What the task requires
Copy the entries below verbatim, beginning with the line that contains "Show all records view" and continuing through the line that contains "Action: (x=645, y=36)".

Data for this task
- - -
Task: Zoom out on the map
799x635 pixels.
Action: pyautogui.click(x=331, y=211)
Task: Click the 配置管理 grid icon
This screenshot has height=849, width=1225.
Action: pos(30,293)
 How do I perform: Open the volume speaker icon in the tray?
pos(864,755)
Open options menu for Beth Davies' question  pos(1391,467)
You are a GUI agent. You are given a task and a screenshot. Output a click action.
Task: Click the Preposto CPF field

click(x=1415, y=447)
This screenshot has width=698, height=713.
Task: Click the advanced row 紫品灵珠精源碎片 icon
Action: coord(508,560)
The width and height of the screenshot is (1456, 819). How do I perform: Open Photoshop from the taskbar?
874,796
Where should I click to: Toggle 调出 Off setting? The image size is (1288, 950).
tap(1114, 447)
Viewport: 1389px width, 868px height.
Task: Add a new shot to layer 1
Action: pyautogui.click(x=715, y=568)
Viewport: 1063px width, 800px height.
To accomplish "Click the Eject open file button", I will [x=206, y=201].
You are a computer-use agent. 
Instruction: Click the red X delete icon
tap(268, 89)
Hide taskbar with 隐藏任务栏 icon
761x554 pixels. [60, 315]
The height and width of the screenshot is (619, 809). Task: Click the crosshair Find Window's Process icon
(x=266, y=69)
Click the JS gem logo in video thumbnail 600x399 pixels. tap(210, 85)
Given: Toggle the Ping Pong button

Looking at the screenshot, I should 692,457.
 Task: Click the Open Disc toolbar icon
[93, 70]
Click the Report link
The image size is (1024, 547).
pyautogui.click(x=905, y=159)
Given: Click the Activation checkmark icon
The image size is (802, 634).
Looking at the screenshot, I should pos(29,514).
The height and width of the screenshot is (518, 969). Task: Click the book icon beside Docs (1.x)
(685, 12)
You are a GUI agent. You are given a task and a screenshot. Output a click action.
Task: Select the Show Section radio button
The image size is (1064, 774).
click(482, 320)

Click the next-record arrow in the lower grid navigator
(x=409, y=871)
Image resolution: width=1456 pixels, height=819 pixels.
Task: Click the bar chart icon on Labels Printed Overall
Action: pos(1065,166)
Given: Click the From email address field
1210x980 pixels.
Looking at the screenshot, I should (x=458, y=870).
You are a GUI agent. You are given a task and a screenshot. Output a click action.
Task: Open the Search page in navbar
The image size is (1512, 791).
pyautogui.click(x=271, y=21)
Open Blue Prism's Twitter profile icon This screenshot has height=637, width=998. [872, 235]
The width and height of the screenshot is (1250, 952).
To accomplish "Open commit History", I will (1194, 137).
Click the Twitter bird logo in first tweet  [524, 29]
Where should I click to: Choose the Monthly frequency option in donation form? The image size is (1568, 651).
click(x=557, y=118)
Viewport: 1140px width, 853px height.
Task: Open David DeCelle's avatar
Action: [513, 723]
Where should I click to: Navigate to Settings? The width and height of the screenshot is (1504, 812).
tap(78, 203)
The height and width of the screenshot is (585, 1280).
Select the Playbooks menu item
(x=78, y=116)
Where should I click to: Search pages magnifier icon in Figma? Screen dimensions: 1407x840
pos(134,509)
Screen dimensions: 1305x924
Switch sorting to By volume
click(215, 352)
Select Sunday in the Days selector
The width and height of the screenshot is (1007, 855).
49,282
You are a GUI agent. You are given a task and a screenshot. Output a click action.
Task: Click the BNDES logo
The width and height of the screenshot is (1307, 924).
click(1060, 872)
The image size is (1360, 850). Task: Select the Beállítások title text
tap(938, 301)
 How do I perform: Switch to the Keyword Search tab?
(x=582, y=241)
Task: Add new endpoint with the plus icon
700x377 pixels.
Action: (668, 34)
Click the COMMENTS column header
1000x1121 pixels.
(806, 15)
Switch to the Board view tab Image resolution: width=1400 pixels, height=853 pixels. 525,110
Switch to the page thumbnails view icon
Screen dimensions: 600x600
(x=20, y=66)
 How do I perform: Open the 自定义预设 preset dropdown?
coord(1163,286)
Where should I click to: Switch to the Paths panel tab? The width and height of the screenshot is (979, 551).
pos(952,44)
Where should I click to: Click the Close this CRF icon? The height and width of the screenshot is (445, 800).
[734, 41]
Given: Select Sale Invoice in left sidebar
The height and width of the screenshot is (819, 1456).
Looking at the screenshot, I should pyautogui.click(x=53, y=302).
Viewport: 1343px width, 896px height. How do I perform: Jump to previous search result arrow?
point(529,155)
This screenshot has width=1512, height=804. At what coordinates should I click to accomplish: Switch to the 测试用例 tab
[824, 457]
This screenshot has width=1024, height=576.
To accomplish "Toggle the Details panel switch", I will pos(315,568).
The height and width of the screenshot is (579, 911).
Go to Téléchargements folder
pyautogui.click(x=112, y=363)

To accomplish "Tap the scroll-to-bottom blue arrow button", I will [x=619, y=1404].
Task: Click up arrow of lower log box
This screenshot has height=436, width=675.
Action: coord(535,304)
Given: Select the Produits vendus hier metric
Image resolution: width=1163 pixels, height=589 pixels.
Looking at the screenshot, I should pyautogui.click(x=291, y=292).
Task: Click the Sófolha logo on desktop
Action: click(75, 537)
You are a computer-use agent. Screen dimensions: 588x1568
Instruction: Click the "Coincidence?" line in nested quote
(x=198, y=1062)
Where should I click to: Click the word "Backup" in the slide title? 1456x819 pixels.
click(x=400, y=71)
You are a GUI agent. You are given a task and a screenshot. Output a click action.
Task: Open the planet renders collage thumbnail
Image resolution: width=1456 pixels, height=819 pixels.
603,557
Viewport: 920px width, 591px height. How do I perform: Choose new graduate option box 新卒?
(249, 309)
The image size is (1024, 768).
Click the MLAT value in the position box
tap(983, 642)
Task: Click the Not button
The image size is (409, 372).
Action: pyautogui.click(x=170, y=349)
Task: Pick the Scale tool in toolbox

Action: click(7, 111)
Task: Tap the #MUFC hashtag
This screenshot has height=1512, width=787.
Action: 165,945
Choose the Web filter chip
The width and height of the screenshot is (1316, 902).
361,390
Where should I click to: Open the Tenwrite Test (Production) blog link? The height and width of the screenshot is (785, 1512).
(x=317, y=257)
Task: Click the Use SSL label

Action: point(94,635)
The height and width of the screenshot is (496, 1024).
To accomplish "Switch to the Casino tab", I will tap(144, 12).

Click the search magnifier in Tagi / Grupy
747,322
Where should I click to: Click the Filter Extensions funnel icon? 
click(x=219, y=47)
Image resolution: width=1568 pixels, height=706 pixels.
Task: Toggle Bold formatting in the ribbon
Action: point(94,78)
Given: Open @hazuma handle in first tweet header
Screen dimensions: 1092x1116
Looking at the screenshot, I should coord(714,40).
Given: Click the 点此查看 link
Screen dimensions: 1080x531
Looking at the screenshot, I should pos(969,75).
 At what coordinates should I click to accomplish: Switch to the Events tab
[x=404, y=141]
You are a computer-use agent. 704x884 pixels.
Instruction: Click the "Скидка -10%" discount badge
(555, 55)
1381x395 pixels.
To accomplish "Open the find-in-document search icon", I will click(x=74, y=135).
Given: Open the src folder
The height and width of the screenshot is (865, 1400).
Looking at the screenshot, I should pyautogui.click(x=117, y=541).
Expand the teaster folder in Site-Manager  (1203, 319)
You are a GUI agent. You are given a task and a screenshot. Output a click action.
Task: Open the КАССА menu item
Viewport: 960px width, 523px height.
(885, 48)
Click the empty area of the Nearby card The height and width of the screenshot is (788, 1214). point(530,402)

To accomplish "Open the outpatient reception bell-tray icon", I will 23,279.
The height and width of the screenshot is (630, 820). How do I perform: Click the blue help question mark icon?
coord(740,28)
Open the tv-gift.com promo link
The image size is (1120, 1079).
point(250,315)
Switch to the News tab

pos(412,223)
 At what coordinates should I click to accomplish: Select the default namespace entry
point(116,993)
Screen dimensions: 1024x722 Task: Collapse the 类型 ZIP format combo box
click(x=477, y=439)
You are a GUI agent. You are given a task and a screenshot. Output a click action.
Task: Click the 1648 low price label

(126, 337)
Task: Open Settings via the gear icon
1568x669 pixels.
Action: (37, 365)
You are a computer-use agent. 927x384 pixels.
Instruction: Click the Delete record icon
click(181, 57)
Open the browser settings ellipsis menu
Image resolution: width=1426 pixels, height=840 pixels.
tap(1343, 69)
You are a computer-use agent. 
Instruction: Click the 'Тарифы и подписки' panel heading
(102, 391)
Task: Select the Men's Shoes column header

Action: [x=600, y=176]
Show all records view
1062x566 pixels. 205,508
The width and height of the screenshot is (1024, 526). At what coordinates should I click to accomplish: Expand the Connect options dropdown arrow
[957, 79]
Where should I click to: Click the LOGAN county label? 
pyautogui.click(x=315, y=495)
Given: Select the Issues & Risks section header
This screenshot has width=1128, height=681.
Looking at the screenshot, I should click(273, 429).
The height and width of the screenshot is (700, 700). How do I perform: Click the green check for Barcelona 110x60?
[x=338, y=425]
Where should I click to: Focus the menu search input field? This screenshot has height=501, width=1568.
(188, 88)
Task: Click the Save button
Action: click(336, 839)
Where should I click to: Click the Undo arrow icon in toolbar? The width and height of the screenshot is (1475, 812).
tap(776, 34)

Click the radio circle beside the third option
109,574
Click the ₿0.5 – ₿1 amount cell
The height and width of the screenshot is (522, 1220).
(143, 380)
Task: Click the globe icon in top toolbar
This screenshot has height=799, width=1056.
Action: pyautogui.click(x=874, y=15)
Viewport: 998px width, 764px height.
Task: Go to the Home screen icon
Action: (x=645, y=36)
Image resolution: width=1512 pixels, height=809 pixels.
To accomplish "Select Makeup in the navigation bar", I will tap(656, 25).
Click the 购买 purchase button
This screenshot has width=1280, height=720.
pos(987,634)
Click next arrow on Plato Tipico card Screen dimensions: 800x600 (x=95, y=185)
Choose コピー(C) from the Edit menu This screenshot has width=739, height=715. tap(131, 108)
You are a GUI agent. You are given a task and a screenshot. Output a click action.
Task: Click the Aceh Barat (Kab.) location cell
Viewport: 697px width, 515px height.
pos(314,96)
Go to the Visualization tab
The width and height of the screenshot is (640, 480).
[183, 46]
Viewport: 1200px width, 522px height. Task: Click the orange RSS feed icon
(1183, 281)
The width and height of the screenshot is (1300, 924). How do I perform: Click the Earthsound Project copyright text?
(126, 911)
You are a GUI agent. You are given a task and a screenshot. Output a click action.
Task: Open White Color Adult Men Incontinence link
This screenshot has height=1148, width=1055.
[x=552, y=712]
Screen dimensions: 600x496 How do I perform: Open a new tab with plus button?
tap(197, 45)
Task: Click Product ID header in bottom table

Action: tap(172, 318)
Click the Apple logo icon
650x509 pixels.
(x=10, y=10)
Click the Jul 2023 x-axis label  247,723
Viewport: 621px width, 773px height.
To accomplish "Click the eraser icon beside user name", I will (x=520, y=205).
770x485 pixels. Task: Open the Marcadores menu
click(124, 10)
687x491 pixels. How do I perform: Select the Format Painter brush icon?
- - -
Answer to the task
Show all records view
1062x566 pixels. 205,508
The width and height of the screenshot is (1024, 526). At what coordinates should I click to accomplish: Expand the Connect options dropdown arrow
[957, 79]
Where should I click to: Click the LOGAN county label? 
pyautogui.click(x=315, y=495)
Given: Select the Issues & Risks section header
This screenshot has width=1128, height=681.
Looking at the screenshot, I should click(273, 429).
The height and width of the screenshot is (700, 700). How do I perform: Click the green check for Barcelona 110x60?
[x=338, y=425]
Where should I click to: Focus the menu search input field? This screenshot has height=501, width=1568.
(188, 88)
Task: Click the Save button
Action: click(336, 839)
Where should I click to: Click the Undo arrow icon in toolbar? The width and height of the screenshot is (1475, 812).
tap(776, 34)

Click the radio circle beside the third option
109,574
Click the ₿0.5 – ₿1 amount cell
The height and width of the screenshot is (522, 1220).
(143, 380)
Task: Click the globe icon in top toolbar
This screenshot has height=799, width=1056.
Action: pyautogui.click(x=874, y=15)
Viewport: 998px width, 764px height.
Task: Go to the Home screen icon
Action: (x=645, y=36)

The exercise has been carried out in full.